The economy is primarily built on agriculture, oil and gas production, and a growing technology and research sector. North Dakota’s GDP reached $81.883 billion in 2025, with a per capita GDP of $79,500 — one of the highest in the nation.
What crops does North Dakota produce?
North Dakota is the national leader in spring wheat, durum wheat, canola, sunflowers, and honey production. It harvested 368 million bushels of wheat from 6.4 million acres in 2024 and produced 4 billion pounds of canola — representing 81% of the entire U.S. canola crop.
What is the capital of North Dakota?
Bismarck is the state capital of North Dakota. It is located on the Missouri River in central North Dakota and serves as the center of state government and administration.
What is the largest city in North Dakota?
Fargo is the largest city, with Cass County’s population reaching approximately 204,000 and growing 10.2% since the 2020 Census. It is the state’s commercial, educational, and cultural hub.
When did North Dakota become a state?
North Dakota was admitted to the Union on November 2, 1889, becoming the 39th state. It was admitted on the same day as South Dakota, which became the 40th state.

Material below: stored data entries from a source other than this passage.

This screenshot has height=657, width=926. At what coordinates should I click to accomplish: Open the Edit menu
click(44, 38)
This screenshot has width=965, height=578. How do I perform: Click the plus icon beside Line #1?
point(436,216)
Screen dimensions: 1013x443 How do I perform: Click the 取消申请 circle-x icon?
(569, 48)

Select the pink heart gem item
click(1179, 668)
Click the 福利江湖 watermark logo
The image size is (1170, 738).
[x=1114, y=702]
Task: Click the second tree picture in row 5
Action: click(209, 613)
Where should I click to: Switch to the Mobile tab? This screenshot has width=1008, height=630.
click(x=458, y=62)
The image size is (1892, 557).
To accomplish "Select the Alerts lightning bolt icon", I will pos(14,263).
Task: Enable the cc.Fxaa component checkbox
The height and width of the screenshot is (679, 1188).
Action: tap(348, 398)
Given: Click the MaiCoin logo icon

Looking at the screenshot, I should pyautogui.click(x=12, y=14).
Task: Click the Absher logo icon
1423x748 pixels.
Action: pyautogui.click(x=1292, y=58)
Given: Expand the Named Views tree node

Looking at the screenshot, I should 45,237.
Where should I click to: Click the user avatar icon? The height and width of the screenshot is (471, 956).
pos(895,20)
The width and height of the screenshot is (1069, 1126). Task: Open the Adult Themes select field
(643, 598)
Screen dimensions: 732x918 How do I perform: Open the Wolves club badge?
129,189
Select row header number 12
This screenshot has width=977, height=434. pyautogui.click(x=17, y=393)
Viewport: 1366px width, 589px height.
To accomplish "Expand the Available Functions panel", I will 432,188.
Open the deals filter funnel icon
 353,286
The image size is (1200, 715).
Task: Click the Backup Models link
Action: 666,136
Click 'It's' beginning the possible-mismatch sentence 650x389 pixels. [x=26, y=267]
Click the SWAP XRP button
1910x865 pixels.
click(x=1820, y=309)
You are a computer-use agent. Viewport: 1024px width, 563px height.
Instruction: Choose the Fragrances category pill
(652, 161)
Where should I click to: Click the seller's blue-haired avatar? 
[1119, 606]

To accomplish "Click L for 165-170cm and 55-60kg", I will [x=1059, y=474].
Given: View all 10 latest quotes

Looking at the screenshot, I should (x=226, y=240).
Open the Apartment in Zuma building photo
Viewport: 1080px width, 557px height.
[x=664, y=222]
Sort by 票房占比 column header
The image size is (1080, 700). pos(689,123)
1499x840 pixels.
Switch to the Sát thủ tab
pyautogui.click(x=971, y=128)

Why does Dakota mean “friend” or “ally”?
Dakota is a word from the Siouan language family, used by the Dakota people — part of the Great Sioux Nation. The word expresses the core social value of alliance and solidarity within their community structure. It was the name the people used for themselves and reflected their identity as members of a larger confederacy.
Does North Dakota have Indigenous reservations?
Yes. North Dakota has six federally recognized Indian reservations: Spirit Lake Reservation, Standing Rock Sioux Reservation, Sisseton Wahpeton Oyate, Fort Berthold Indian Reservation, Turtle Mountain Indian Reservation, and the Mandan, Hidatsa, and Arikara Nation.